The 23-year-old winger has played his last match for Hull after signing a five-year contract with Leeds and admits returning to his home for the last five years promises to be an emotional occasion.
"It will be special going back there," Briscoe said. "It will be the last time that I'll be going into the home changing room."
Briscoe, who scored the first try of the match in England's 28-6 win over New Zealand at the KC Stadium in the 2011 Four Nations Series, was a surprise selection for last week's match against Ireland after losing out to Wigan's Josh Charnley for the opening game against Australia.
But he seized his opportunity by scoring two tries in a 42-0 victory and will be part of an unchanged back division as England look to secure the runners-up spot in the group.
"I was a bit surprised to get the call," Briscoe said. "Obviously me and Josh are fighting it out for the right-wing spot. He played the week before and I thought he might have gone with the same team.
"But thankfully I got an opportunity and I think I did alright. I felt what I had to do I did well.
"Getting the two tries early in the game settled me down."
Coach Steve McNamara has made three changes, with South Sydney forward Sam Burgess returning as expected from a one-match suspension, while Wigan prop Lee Mossop is recalled and there is a first appearance of the tournament for his club-mate, hooker Michael McIlorum.

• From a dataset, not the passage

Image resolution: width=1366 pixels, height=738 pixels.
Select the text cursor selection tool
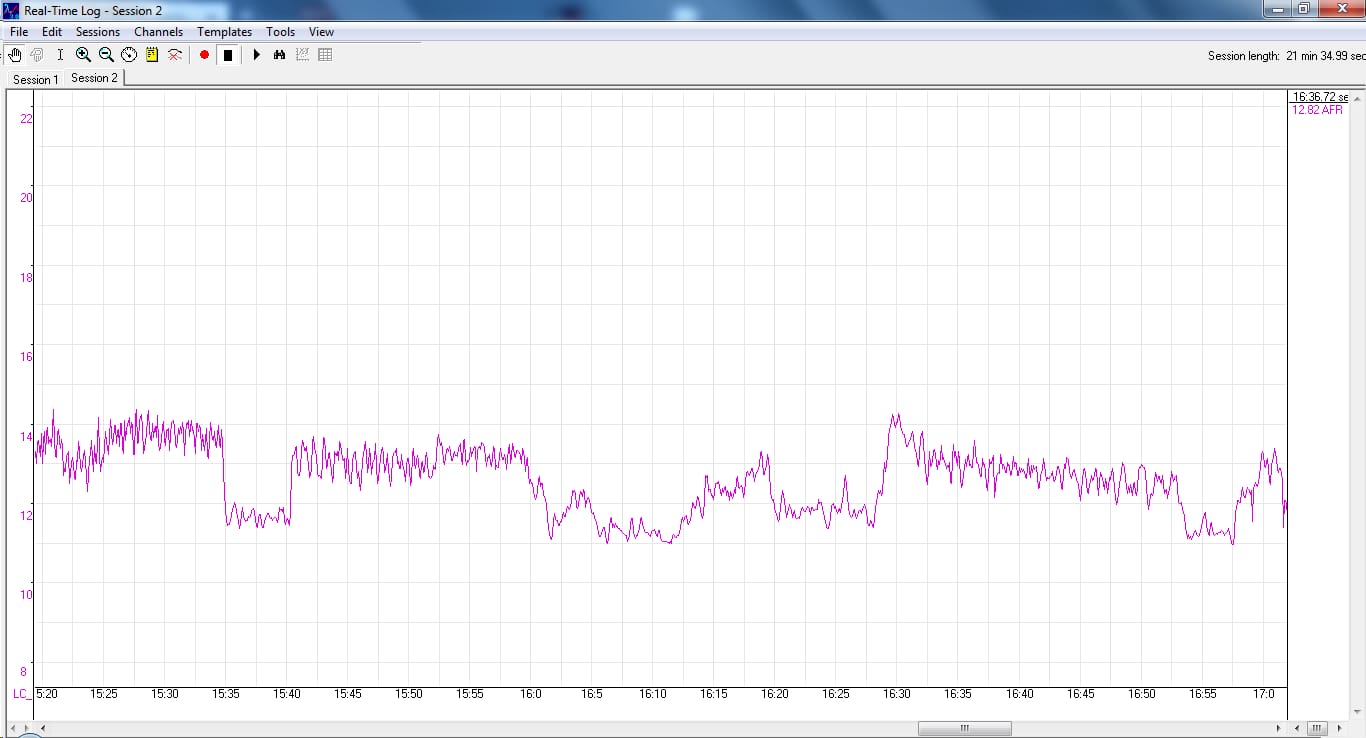60,55
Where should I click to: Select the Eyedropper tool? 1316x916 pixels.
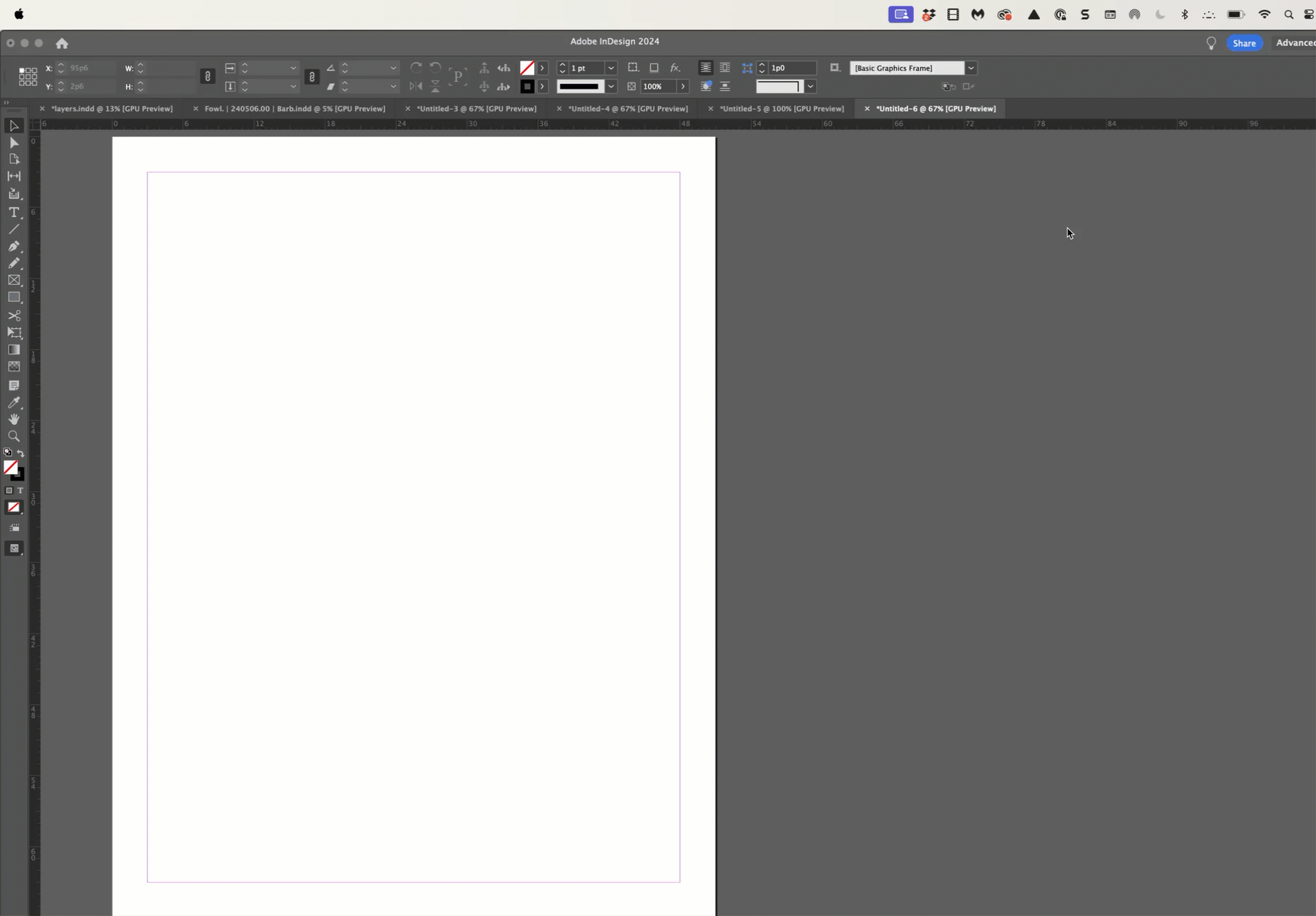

They take the places of Burgess' younger brother Tom, St Helens hooker James Roby and Melbourne Storm stand-off Gareth Widdop, whose absence will pave the way for Leeds hooker or half-back Rob Burrow to play his first match of the tournament.
The 25-year-old McIlorum won his third cap against France in the final of the 2012 autumn international series which Roby opted to sit out.
"Mickey deserves his call-up," said England coach Steve McNamara.
"He has trained tremendously hard. He is an aggressive type of player, who will command the middle of the field."
McIlorum was thought to be among the group of players who broke the team's alcohol ban in the aftermath of England's shock defeat by Italy in a pre-tournament friendly.
It might have explained his non-selection, along with that of James Graham and Zak Hardaker, for the opening game but McNamara has steadfastly refused to discuss the off-field distractions and remains confident they will not have any adverse effect on preparations for their latest match.
"We have trained well and we are ready to put in a performance," McNamara said.
"I get the feeling the group is on the verge of some really big performances and this will be one of them."
After thumping Ireland and testing the Kangaroos, the Fijiians are expected to put up strong resistance on Saturday and McNamara says there is no possibility of under-estimating them.
"We are coming up against opposition we respect," he said. "We have so far seen a Fiji team that is very exciting to watch with some brilliant outside backs.
"They have a set of forwards that are as physical as any team in the tournament. I can see why people see them as a threat on Saturday.
"Across the make-up of their team, the vast majority of their players are regular starters in the NRL and they are used to this level of intensity.
"The aim for us is gradual progression. We are looking to improve each week as the tournament moves towards the knockout stages.
"It is important to win against teams in and around you, but at some point you have to make sure all elements that have been positive in every game come together aiming for that complete performance.
"We know that if we are going to win the World Cup that has to happen."